In our case, surgical procedures for lung and esophageal resection are highly complex and associated with potential morbidity with a high risk of postoperative complications, especially in elderly patients and in those with important comorbidities with limited functional capacity and previous pulmonary disease (3).
Minimally invasive surgical approaches are associated with fewer post-operative complications, are ontologically safe and may be a valuable option in these cases.

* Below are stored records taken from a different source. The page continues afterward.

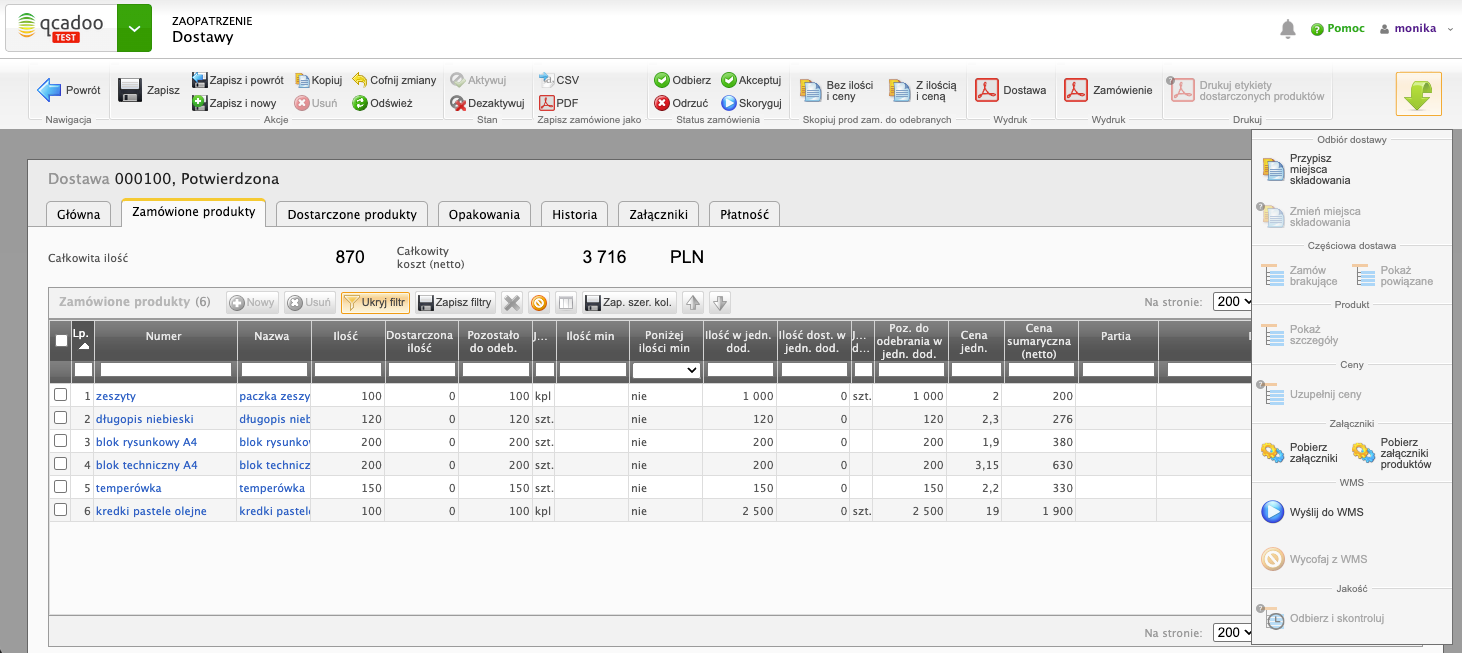Open the Poniżej ilości min filter dropdown
Screen dimensions: 1462x653
[665, 370]
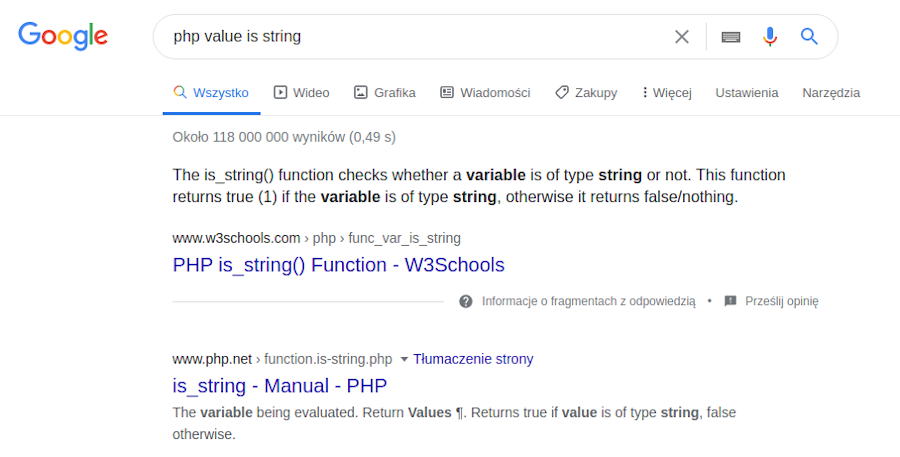Select the Zakupy tab

(586, 93)
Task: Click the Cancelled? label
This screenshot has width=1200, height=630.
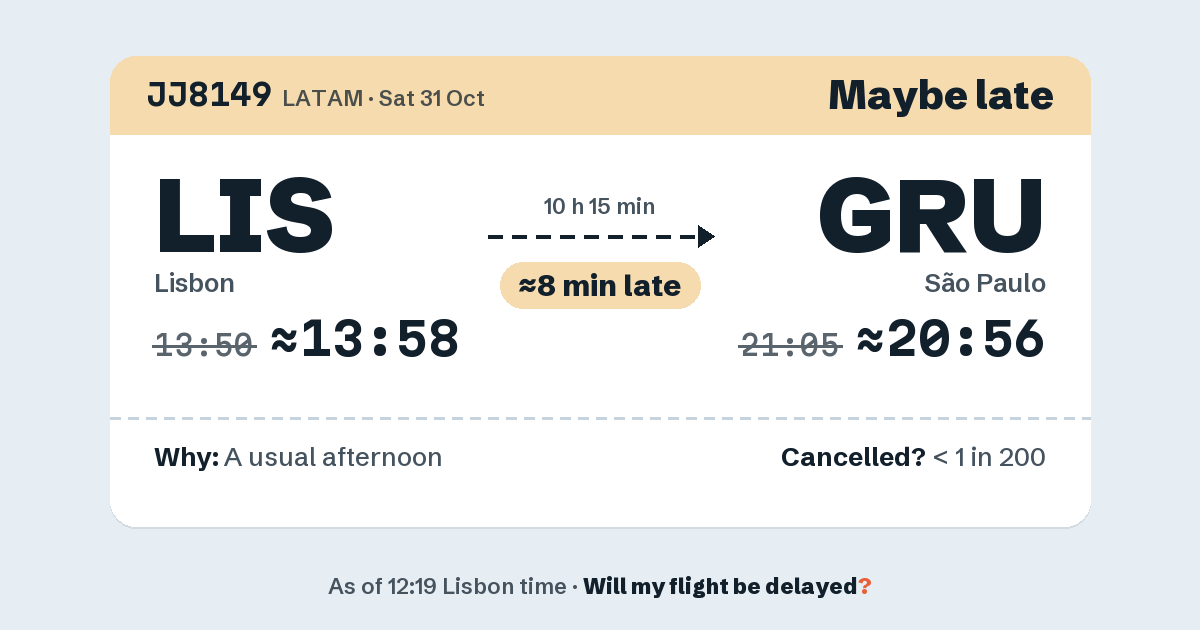Action: pos(853,458)
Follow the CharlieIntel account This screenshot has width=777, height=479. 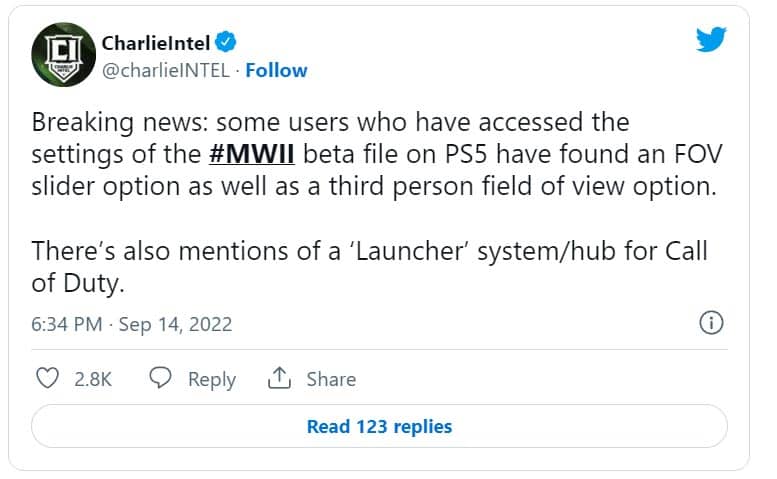click(276, 70)
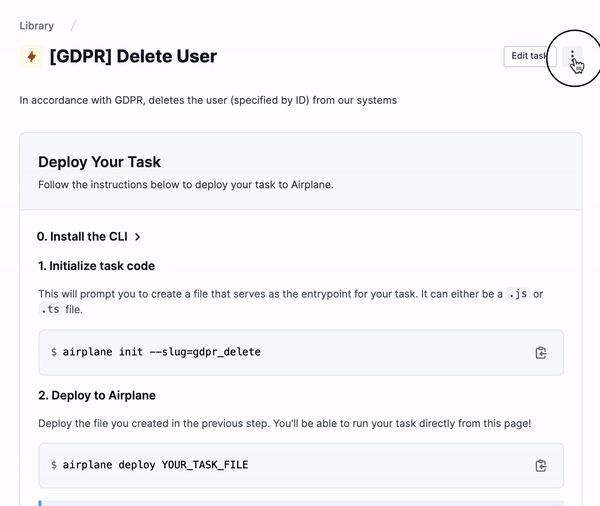Viewport: 600px width, 506px height.
Task: Click the Initialize task code step heading
Action: (x=96, y=266)

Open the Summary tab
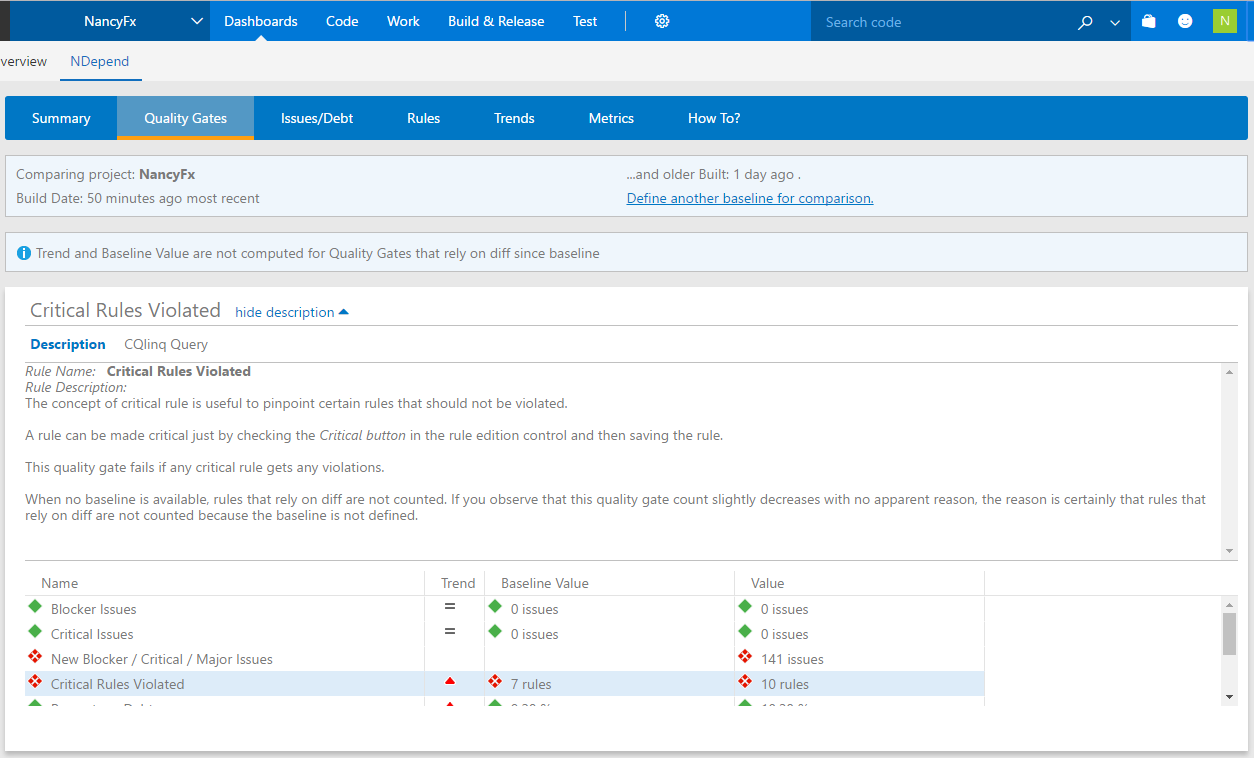pos(61,117)
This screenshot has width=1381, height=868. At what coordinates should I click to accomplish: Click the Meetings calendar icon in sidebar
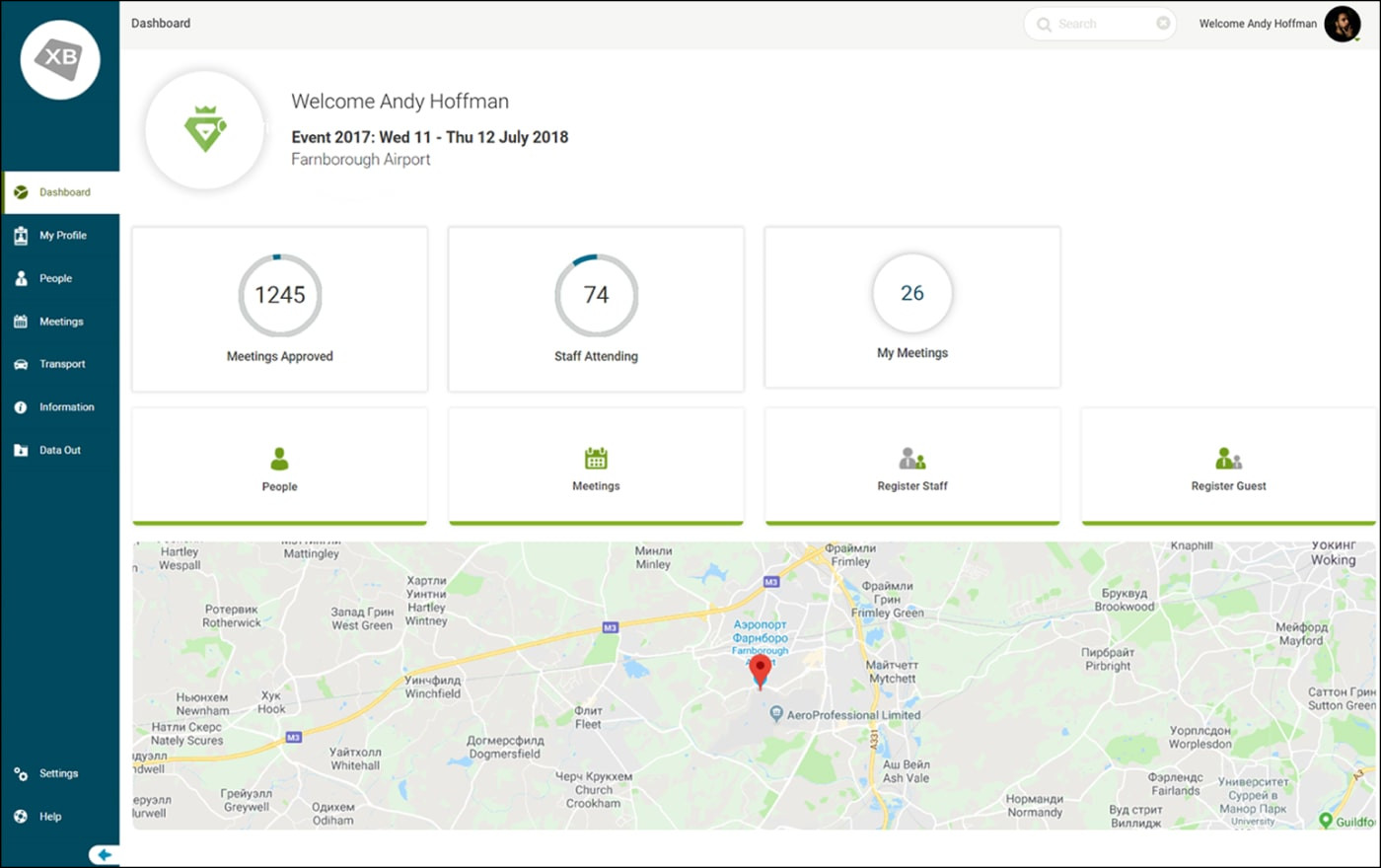[x=21, y=322]
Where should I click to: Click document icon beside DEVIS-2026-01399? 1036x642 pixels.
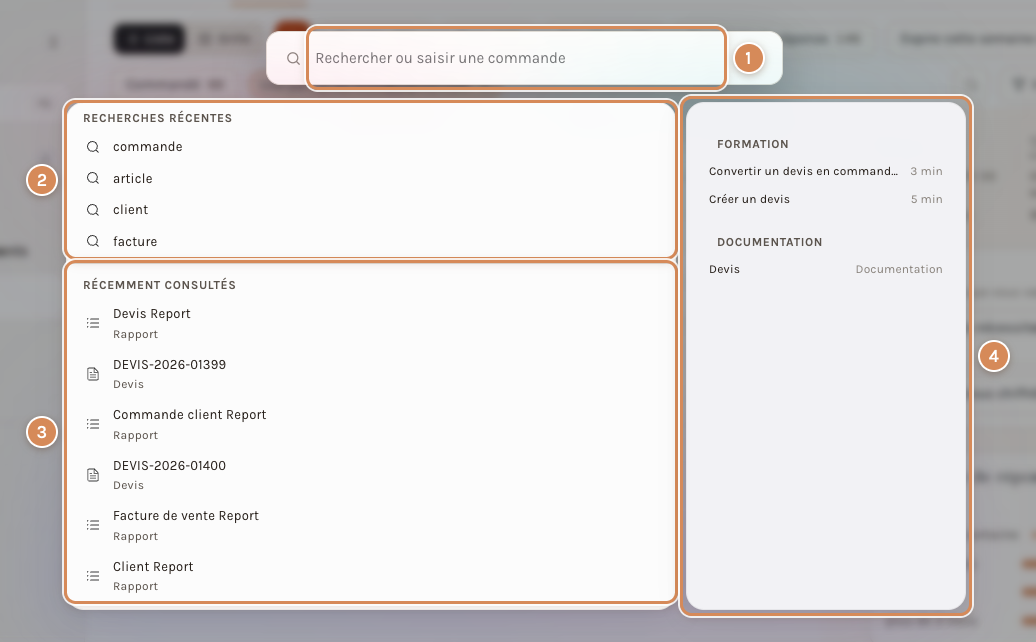click(93, 374)
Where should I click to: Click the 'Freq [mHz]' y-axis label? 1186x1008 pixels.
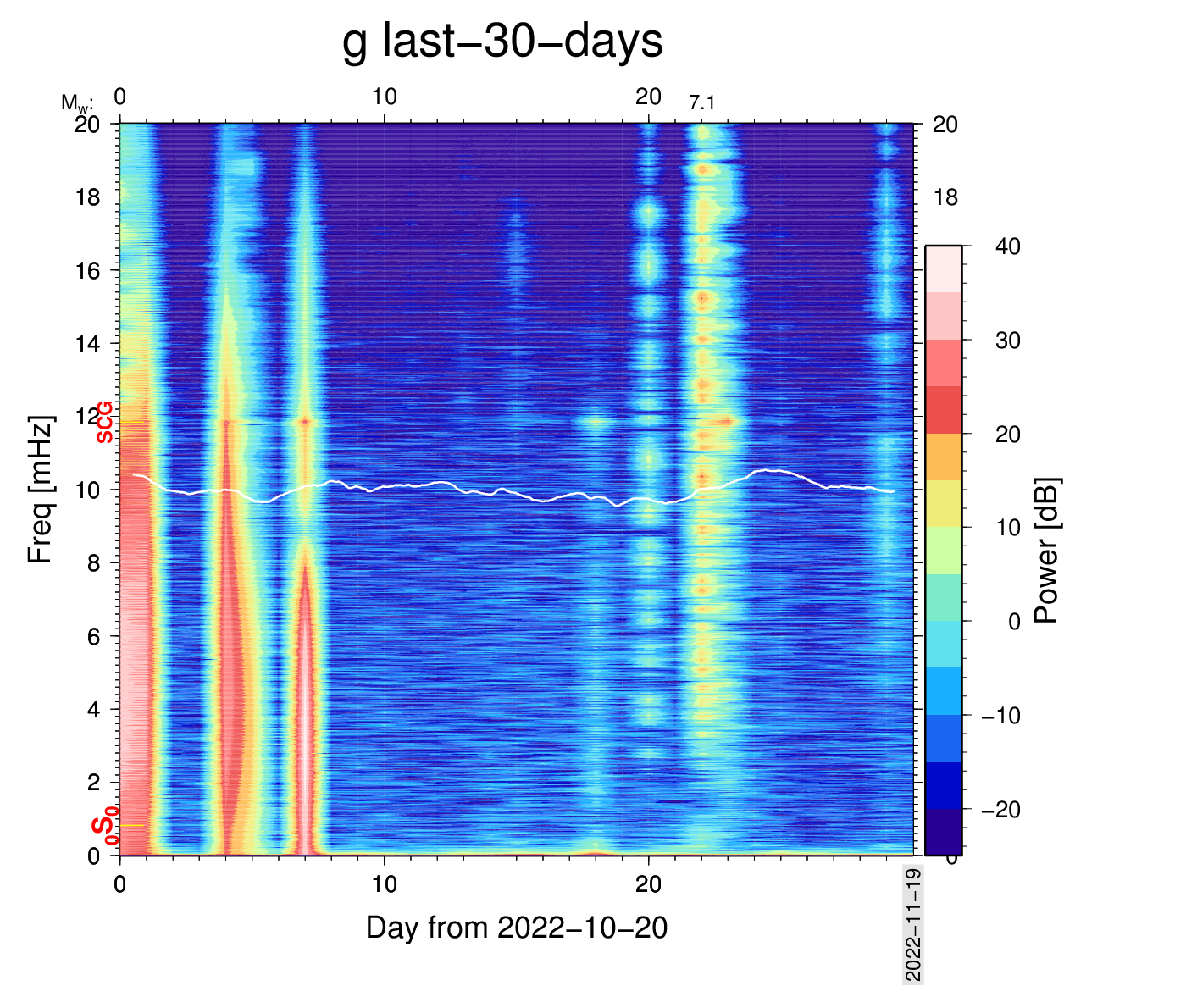(41, 490)
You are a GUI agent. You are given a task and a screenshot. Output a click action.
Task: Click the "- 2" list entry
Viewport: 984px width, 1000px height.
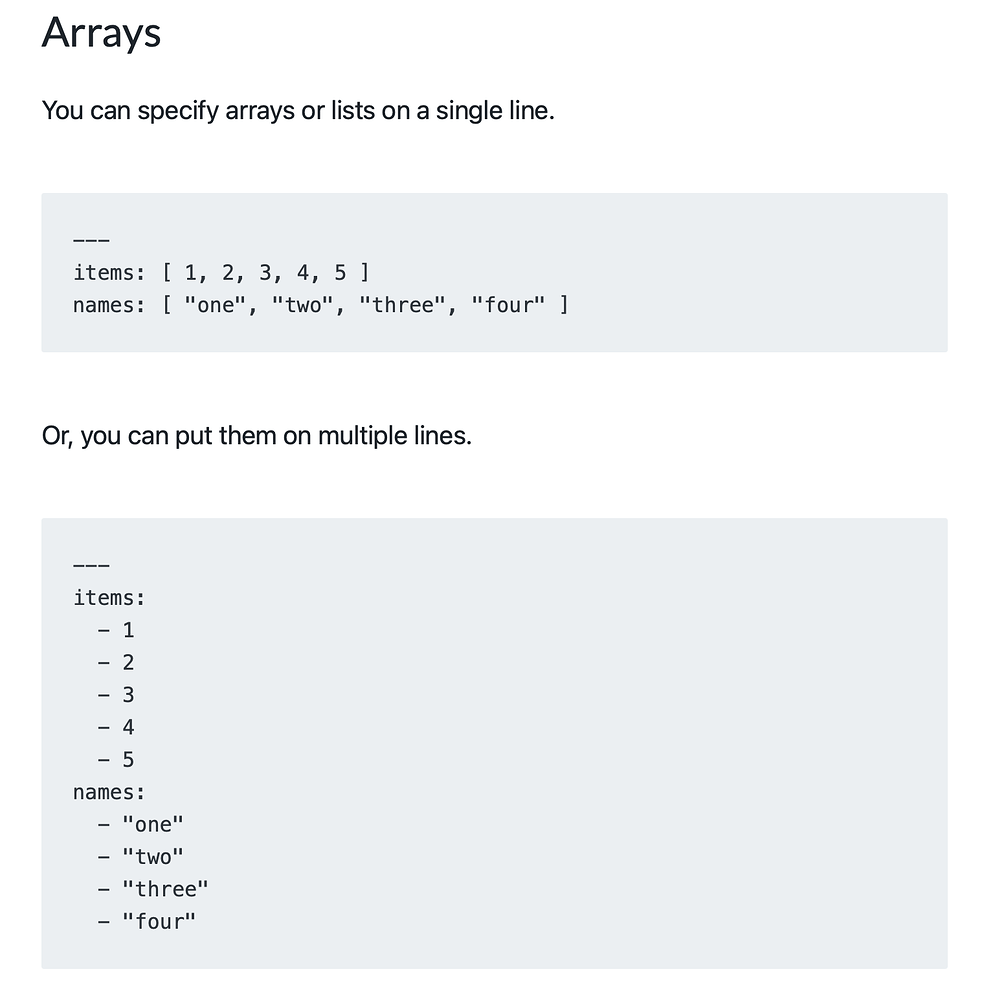coord(116,662)
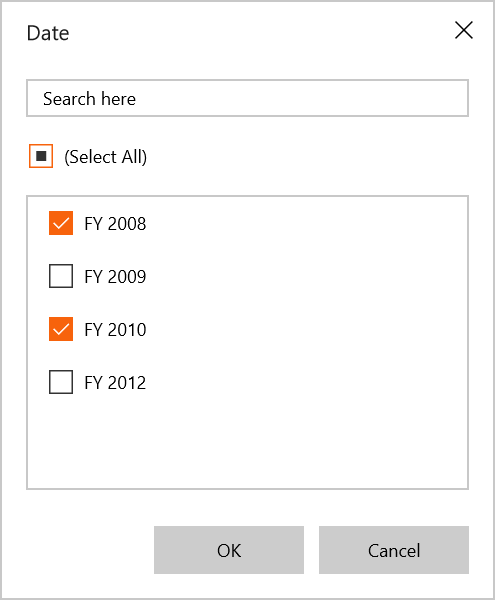The height and width of the screenshot is (600, 495).
Task: Toggle the (Select All) tri-state checkbox
Action: (x=41, y=156)
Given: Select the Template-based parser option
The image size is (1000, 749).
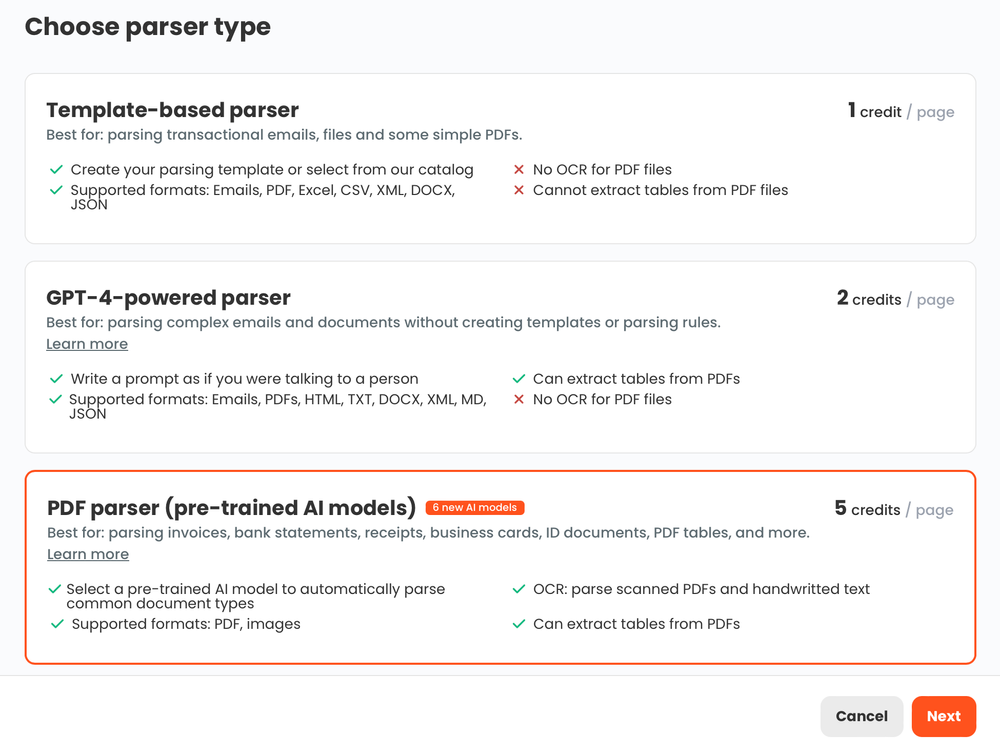Looking at the screenshot, I should [500, 156].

Overall, case reports of synchronous esophageal and lung cancers are scarce in the literature. Also, due to its rarity, reporting such cases is of great importance as it highlights the multidisciplinary approach and discussion regarding diagnostic and management strategies, helping improve surgical outcomes and disease prognosis, with a potential impact in patients’ survival and quality of life.
Author’s contributions
All authors have been actively involved in the reported case and take full responsibility for the
content of this article.
Conflict of interests
All authors state no conflicts of interest.
Ethical statement
Written informed consent was obtained from the patient of this case report.
REFERENCES
1.Soerjomataram I, Coebergh JW. Epidemiology of multiple primary cancers. Methods Mol Biol. 2009;471:85-105.
2.Zhao H, Misariu AM, Ramirez-GarciaLuna JL, Nobel T, Mueller C, Cools-Lartigue J, et al. Synchronous Esophageal and Lung Cancers-Is Combined Anatomic Resection Appropriate? Ann Thorac Surg. 2022;113(4):1354-60.
3.Mukerji AN, Wolf A. Synchronous Esophageal and Lung Cancer. Thorac Surg Clin. 2018;28(1):97-104.
4.Li X, Fu J, Zhang H, Zhai Z, Wang W. Synchronous carcinoma of oesophageal and lung treated with laparoscopic-thoracoscopic cooperative surgery: A case report. J Minim Access Surg. 2020; 16(2):169-71.
5.Buyukkarabacak Y, Pirzirenli MG, Gurz S, et al. Treatment options for synchronous lung and esophagus tumors: A difficult decision to make. Turk Gogus Kalp Damar Cerrahisi Derg. 2023;31(1):136-42.
6.Ishii H, Sato H, Tsubosa Y, Kondo H. Treatment of double carcinoma of the esophagus and lung. Gen Thorac Cardiovasc Surg. 2008;56(3):126-30.